The answer should be each line from the entries below that has the word "computer" in it.

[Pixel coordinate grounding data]
= = = = =
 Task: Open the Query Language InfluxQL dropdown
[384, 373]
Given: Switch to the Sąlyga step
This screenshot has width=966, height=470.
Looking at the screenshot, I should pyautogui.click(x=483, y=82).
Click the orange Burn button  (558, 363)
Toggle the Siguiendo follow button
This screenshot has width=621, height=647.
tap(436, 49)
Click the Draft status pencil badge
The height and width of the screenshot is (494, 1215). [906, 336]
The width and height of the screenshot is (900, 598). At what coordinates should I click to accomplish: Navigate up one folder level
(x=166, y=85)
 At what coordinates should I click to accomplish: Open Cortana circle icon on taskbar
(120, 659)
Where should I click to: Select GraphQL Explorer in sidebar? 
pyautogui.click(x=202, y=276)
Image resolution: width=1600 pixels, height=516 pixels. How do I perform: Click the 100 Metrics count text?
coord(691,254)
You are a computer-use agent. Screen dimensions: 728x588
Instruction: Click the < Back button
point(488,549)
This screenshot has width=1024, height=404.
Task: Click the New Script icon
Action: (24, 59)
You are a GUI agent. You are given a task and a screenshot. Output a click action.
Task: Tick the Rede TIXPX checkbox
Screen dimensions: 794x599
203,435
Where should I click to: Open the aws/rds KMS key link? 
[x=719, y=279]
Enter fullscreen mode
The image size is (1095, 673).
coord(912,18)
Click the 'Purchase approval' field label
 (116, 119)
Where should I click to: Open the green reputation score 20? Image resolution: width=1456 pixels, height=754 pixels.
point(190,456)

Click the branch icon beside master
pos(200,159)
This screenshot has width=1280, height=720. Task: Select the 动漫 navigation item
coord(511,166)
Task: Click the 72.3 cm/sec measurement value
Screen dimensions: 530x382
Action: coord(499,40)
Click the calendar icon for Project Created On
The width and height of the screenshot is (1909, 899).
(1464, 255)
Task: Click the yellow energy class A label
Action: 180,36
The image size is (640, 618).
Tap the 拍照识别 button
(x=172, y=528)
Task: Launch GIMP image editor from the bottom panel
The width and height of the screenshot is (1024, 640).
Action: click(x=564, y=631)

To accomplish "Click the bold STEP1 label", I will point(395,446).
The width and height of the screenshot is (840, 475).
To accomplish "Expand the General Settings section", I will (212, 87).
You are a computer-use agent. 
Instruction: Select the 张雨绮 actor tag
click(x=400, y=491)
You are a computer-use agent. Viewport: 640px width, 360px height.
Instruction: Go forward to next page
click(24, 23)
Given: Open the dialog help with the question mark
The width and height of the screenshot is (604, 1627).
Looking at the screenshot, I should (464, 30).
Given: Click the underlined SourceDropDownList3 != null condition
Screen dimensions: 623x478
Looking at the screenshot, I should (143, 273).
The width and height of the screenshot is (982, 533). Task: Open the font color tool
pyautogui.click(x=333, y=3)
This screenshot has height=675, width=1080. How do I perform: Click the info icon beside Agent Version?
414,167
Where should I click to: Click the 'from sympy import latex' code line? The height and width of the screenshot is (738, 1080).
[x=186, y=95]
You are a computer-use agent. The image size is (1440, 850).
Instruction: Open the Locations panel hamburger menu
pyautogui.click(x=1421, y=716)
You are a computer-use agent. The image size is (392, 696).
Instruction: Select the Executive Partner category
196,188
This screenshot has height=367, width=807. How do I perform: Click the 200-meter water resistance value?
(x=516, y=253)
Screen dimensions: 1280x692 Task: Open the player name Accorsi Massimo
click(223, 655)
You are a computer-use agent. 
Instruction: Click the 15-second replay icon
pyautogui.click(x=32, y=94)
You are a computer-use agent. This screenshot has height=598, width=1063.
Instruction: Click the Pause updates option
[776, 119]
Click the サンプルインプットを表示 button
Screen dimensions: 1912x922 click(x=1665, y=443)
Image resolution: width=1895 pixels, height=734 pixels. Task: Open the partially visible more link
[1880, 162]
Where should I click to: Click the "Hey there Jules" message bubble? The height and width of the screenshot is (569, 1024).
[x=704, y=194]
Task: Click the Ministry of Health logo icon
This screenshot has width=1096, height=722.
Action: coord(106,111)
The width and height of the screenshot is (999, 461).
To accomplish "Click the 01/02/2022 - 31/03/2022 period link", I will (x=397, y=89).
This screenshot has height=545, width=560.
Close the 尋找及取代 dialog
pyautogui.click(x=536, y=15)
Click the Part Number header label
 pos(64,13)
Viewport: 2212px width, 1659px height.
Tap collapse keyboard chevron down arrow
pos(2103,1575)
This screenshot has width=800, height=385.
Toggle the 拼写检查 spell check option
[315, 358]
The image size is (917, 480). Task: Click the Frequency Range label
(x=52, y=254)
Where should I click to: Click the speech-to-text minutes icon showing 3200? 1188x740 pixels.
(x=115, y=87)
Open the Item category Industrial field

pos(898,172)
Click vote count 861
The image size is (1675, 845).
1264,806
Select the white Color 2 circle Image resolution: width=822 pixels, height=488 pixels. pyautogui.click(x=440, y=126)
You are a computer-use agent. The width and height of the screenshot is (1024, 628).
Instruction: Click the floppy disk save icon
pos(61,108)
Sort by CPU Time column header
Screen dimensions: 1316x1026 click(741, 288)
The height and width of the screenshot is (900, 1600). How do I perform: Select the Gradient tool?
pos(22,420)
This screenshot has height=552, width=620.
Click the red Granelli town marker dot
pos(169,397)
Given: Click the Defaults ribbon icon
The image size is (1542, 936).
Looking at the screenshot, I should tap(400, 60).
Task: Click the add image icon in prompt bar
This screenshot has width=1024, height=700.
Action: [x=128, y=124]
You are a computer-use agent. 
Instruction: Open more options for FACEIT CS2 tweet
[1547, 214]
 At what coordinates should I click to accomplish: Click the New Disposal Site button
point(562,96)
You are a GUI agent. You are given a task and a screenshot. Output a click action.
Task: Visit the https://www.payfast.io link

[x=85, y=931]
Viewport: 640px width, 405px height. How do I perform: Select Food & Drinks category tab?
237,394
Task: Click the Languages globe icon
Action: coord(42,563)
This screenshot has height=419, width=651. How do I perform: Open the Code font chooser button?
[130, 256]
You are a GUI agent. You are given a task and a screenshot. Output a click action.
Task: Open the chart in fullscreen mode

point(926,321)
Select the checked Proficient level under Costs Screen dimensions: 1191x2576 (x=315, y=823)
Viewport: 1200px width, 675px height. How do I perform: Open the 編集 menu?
= = = = =
SOLVED PROBLEM -
You are a computer-use agent. Screen dimensions: 728x588
You are a computer-use agent. 
You are a computer-use agent. Viewport: 640px width, 360px height.
You are a computer-use agent. The image size is (1440, 850).
You are a computer-use agent. The image size is (392, 696).
You are a computer-use agent. 
You are a computer-use agent. This screenshot has height=598, width=1063.
You are a computer-use agent. The width and height of the screenshot is (1024, 628).
You are a computer-use agent. 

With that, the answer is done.